あとがき


 保育施設における乳幼児の死亡事件・事故では、「乳幼児突然死症候群(SIDS)」による「病死」と安易に診断されるなど、不問にされている事例が実に多くあります。保育者の虐待行為で死亡したことが歴然としているにもかかわらず、その真偽すら不明のままの事例も少なくありません。
 保育施設での死亡事例の場合、的確に言葉をしゃべることができない乳幼児に囲まれているだけに当事者たちが誠実に事実を説明する以外、真実が明らかになることは困難です。そのために多くの死亡事例が事実解明されることなく処理されています。
「もの言えぬ」子どもの埋もれた人権侵害の発掘は急務の課題です。
 異年齢の園児が混在するフロアーに乳児を無造作に寝かせ、他の園児が踏みつけかねない環境下での変死、寝返りできない乳児を長時間うつぶせ寝にしての放置死、泣き止まないことを理由に頭部に布団類を覆いかぶせての窒息死、園舎に鍵を閉め保育者がスポーツジムに通っていた無人下でのネグレクト死など、劣悪な環境や保育の質にかかわる死亡事例が増加しています。

 当会では1961年度から2008年度まで48年間の死亡事故240件を把握しています。85%が認可外保育施設での事例ですが、一方2001年の小泉内閣時に実施された保育の規制緩和(上限なしでの定員以上の詰め込み、保育士の非常勤化)以降、認可保育所での死亡事故が7.3倍に増加しています。
 そして、現政府がおこなう面積基準の緩和など児童福祉法最低基準の改訂により、こういった死亡事故がさらに増加すると予想されるため、このような改訂は許すことができません。

 海外に比べると劣るわが国の最低基準ですが、それでも子どもの安全と命の担保になっていたのだと思います。この種の死亡事故の根本責任は、福祉に責任を持たない国の制度・政策にあり、ここを変えない限り抜本的な改善もありえないでしょう。
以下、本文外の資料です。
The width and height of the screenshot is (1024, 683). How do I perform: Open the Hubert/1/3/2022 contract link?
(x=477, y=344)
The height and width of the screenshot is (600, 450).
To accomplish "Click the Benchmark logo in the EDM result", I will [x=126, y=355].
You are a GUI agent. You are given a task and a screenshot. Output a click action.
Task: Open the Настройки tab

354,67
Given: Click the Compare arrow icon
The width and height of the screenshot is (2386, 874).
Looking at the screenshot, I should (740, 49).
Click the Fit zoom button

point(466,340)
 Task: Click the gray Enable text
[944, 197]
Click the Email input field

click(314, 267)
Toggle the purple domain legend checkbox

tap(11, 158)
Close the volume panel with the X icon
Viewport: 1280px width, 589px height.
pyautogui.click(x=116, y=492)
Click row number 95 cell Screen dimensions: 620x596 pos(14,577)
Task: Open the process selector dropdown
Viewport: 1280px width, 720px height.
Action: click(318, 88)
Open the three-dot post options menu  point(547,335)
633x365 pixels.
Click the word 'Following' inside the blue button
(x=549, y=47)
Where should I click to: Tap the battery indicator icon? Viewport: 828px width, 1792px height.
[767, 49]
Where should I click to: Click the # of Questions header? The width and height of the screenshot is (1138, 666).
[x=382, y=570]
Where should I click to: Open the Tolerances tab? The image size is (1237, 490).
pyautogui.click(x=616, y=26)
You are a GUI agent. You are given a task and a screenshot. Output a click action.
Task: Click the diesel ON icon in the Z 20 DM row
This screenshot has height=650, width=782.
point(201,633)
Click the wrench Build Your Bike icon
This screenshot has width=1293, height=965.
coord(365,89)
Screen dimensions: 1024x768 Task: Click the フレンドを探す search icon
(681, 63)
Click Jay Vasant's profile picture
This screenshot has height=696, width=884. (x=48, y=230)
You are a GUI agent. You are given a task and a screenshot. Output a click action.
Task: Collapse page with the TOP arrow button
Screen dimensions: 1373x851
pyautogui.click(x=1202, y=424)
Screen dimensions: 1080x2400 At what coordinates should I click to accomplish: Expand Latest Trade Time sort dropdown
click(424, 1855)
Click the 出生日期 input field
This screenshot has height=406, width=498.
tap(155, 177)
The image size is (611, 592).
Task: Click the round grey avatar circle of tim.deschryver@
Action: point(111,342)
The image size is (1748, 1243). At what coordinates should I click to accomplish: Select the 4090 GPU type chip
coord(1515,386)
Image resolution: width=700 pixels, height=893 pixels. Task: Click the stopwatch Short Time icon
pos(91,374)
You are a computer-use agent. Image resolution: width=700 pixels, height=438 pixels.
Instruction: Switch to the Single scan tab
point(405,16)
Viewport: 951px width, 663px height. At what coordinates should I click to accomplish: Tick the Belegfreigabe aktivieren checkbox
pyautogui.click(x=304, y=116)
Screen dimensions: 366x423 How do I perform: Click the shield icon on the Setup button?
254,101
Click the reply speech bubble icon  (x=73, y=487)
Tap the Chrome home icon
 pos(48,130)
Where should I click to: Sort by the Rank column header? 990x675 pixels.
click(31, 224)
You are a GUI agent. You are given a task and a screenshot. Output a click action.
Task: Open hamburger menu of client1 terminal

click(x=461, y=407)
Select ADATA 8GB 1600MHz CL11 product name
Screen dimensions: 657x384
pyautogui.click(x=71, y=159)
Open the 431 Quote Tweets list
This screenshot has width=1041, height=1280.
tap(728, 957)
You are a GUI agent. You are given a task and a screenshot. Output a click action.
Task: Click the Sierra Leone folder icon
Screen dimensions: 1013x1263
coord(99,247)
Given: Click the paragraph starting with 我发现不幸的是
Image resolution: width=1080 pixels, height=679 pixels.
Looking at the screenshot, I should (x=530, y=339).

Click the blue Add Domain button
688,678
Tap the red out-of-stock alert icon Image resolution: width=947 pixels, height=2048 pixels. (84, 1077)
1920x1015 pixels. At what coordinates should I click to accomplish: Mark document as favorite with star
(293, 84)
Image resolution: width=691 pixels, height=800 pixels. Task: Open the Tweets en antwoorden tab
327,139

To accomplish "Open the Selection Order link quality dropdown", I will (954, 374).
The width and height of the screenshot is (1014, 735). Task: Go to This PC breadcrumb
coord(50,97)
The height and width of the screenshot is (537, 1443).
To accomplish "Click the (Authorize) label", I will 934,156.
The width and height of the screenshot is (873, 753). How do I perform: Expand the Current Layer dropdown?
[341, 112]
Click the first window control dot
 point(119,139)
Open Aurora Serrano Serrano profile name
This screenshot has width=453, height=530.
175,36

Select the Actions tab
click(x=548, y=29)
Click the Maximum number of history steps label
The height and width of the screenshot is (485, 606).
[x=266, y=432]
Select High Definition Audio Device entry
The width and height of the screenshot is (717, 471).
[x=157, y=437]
 また、抜本的な改善を目ざすと同時に、無抵抗な子どもの命が理不尽な形で奪われている現状を一刻も早く改めなければなりません。この問題を社会的に明らかにし、保育に関わるすべての方々とともに子どもの人権擁護に向けた世論をつくることが大切だと思っています。
 今後なお一層の規制緩和、保育の市場化が予想される流れとなっていますが、政府・自治体のこれらの政策に抗しつつ、これ以上同じ犠牲者を絶対に増やすまいというのが、わが子を亡くした私たちの共通の願いです。

 なお、保育事故としては、異物を飲み込んだり、子ども同士が物を投げ合ったりしたための事故や、施設の不備や用具の欠陥などで生じるケースが多くみられます。ですが、本書では紙数の関係もあり、主として私たちの会が取り組んだ比較的新しい乳幼児の突然死の問題を取り上げていただき、そのような事件がなぜ発生し、どうしたら防げるかを中心に論じ、執筆していただきました。

 このたびの本書の出版にあたっては、すばらしい感性と問題意識で執筆していただいた武田さち子さんに、心から感謝申しあげます。そして、このたびの出版の企画と監修に献身的に取り組んでいただいた高見澤昭治弁護士と小山義夫副会長にお礼を申し上げます。座談会に参加していただいた大宮勇雄福島大学教授・全国保育団体連絡会会長、ならびに寺町東子弁護士にも貴重なご発言をいただき、ありがとうございました。
 最後になりますが、出版をお引き受けいただき、丁寧な本作りにご尽力いただいた「あけび書房」に深謝申し上げるとともに、安全で豊かな保育を実現するために、本書が少しでも多くの皆さまに読まれることを心から願っております。